Material shown:
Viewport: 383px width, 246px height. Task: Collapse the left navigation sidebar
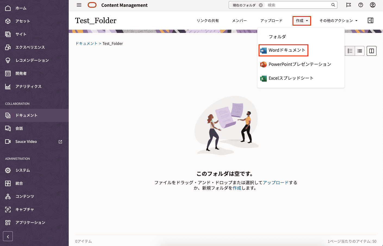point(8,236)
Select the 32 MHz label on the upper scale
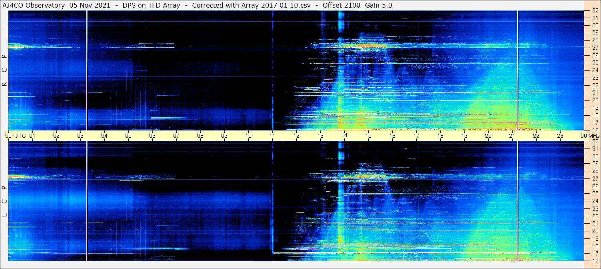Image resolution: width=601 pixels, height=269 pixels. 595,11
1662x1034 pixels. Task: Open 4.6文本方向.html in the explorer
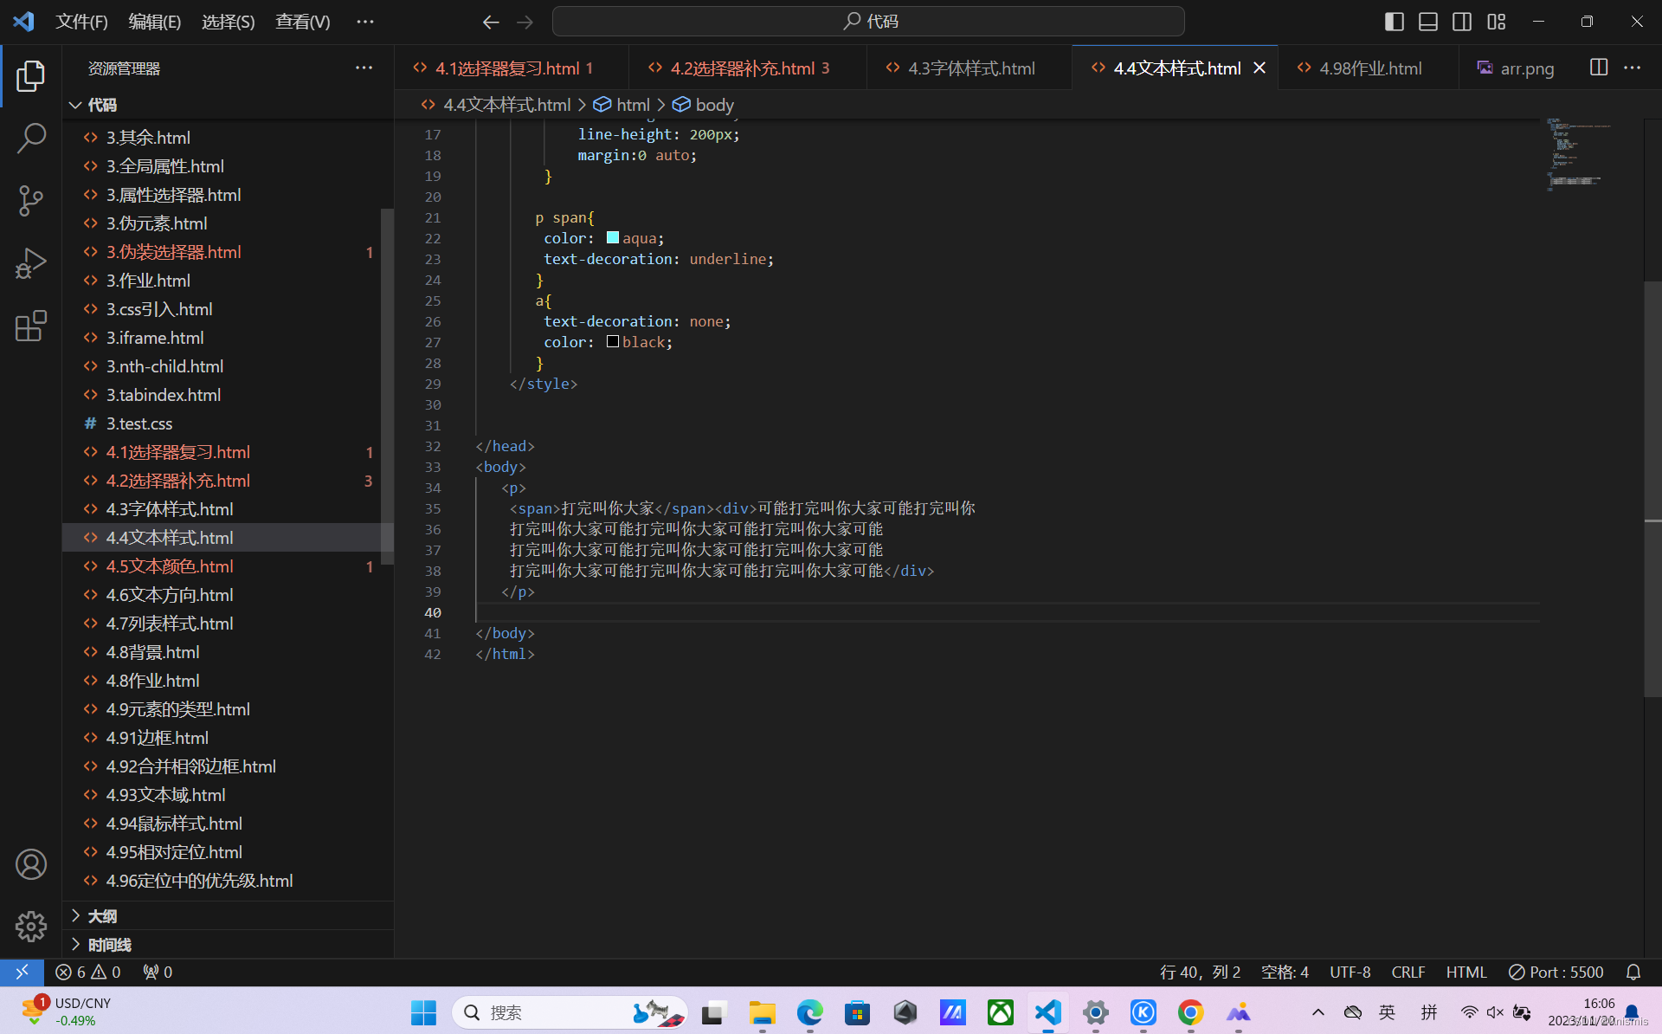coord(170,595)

...

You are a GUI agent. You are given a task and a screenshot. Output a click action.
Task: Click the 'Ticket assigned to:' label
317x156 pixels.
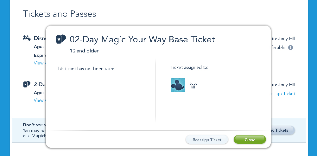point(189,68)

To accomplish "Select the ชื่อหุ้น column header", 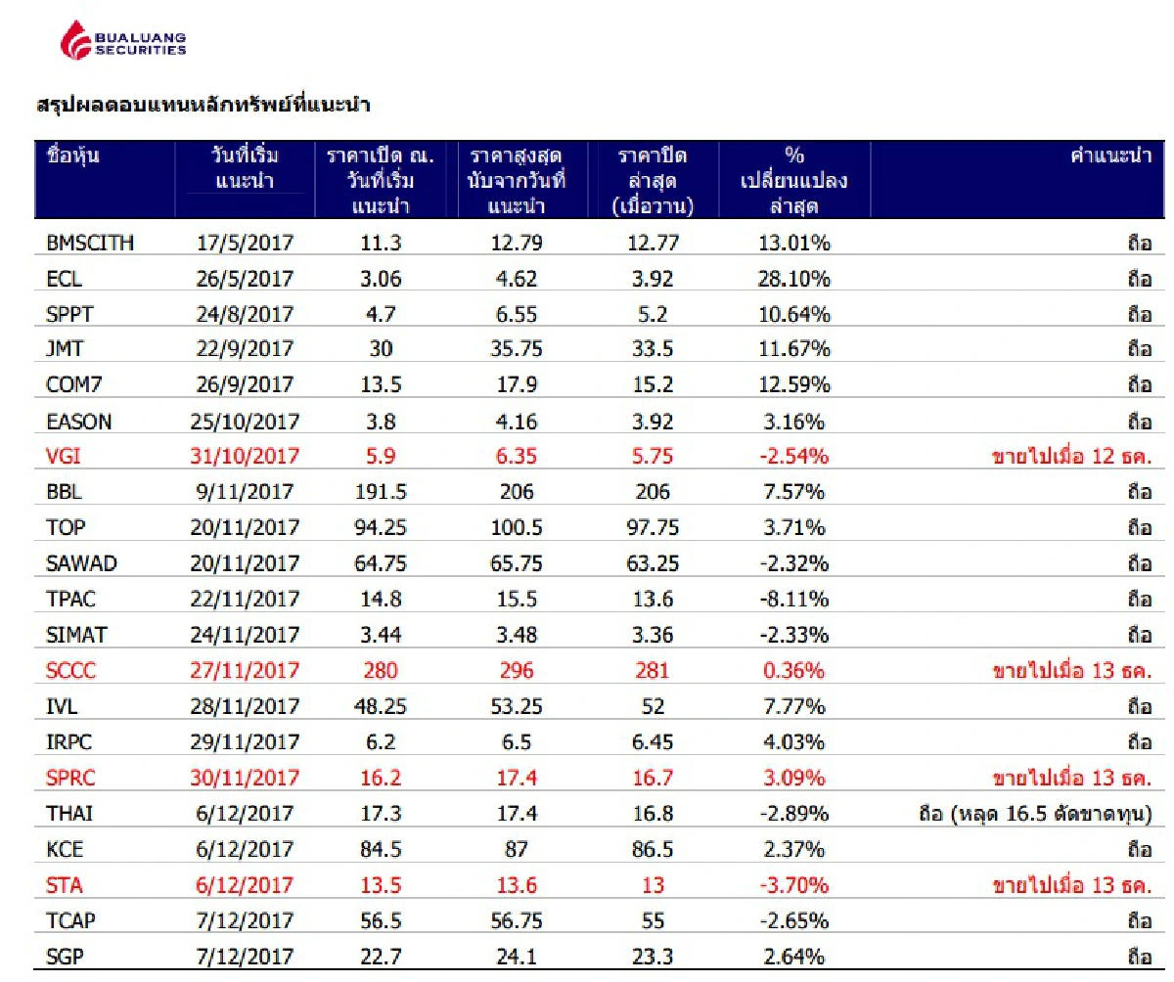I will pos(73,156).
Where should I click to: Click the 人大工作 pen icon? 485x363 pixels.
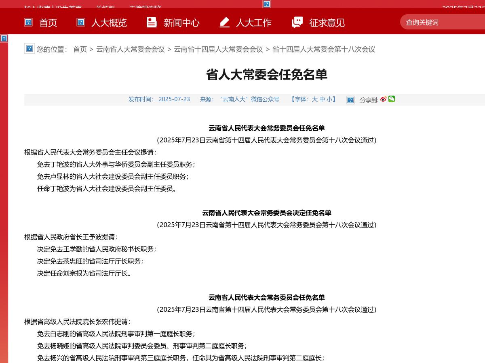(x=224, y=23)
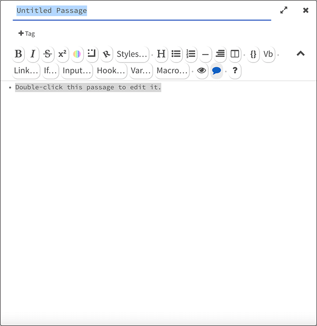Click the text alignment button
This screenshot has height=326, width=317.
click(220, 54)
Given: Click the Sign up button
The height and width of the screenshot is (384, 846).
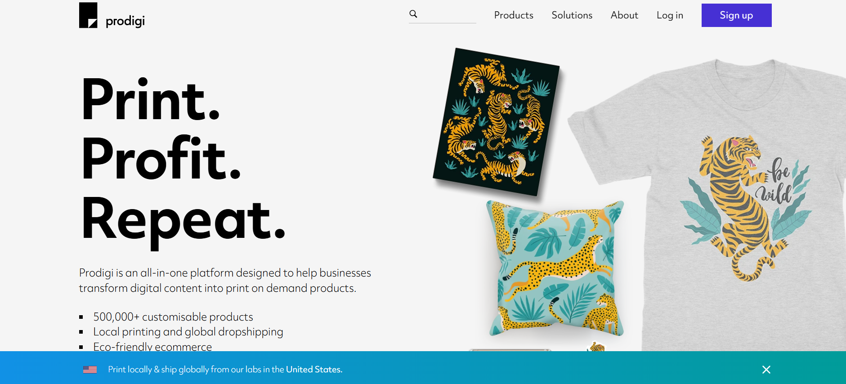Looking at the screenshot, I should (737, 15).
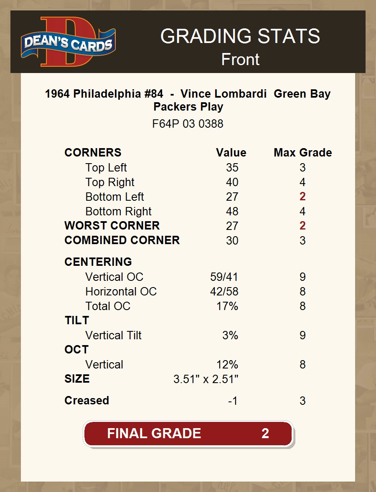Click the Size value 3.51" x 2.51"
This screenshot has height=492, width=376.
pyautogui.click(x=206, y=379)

==

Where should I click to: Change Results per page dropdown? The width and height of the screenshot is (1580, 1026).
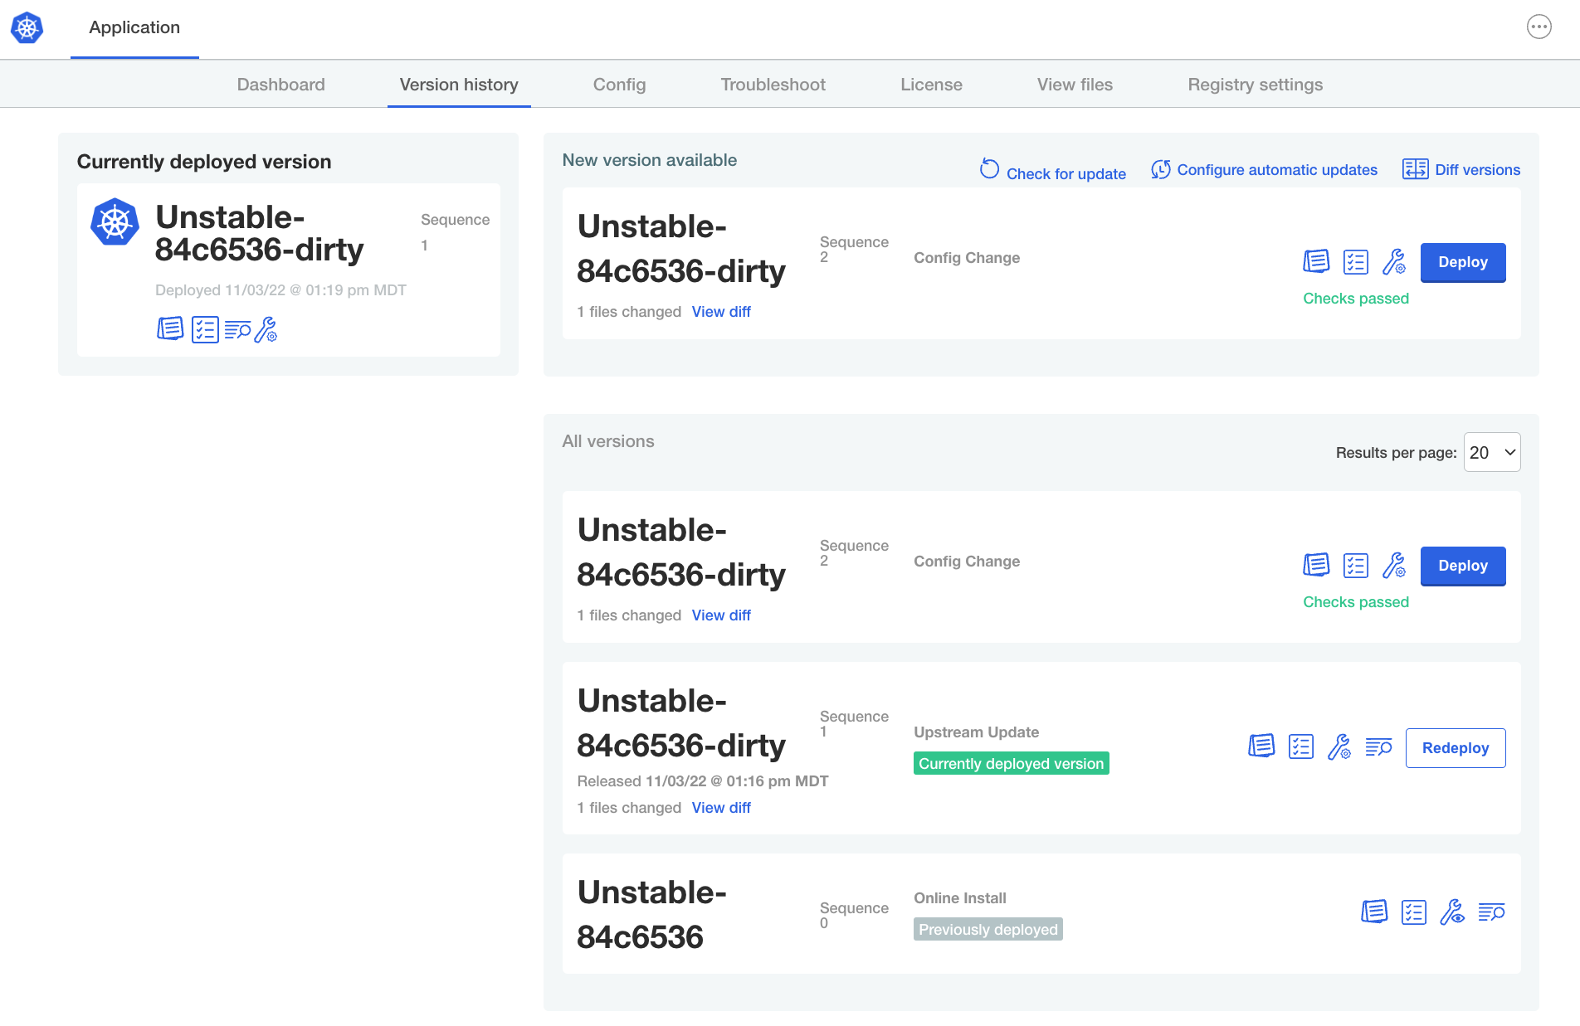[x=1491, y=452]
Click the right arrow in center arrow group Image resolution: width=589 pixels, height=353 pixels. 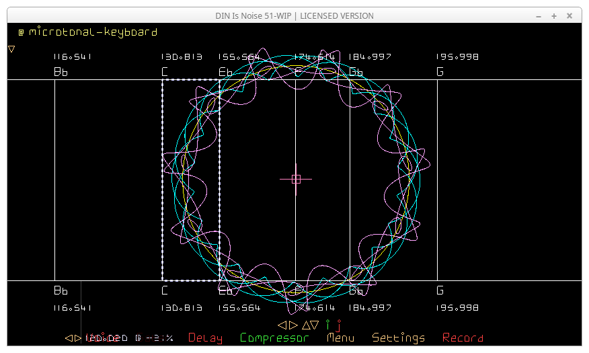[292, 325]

Brief: Copy these lines word for word, starting at the line that contains "Where should I click to: Click" and stopping after the line that contains "pyautogui.click(x=206, y=379)". Leave the pictures out of your copy.

Exercise output:
Where should I click to: Click the 人大工作 pen icon? 485x363 pixels.
(x=224, y=23)
Click the text alignment button
This screenshot has height=326, width=317.
click(220, 54)
Given: Click the Sign up button
The height and width of the screenshot is (384, 846).
Looking at the screenshot, I should (737, 15).
Click the Size value 3.51" x 2.51"
This screenshot has height=492, width=376.
pyautogui.click(x=206, y=379)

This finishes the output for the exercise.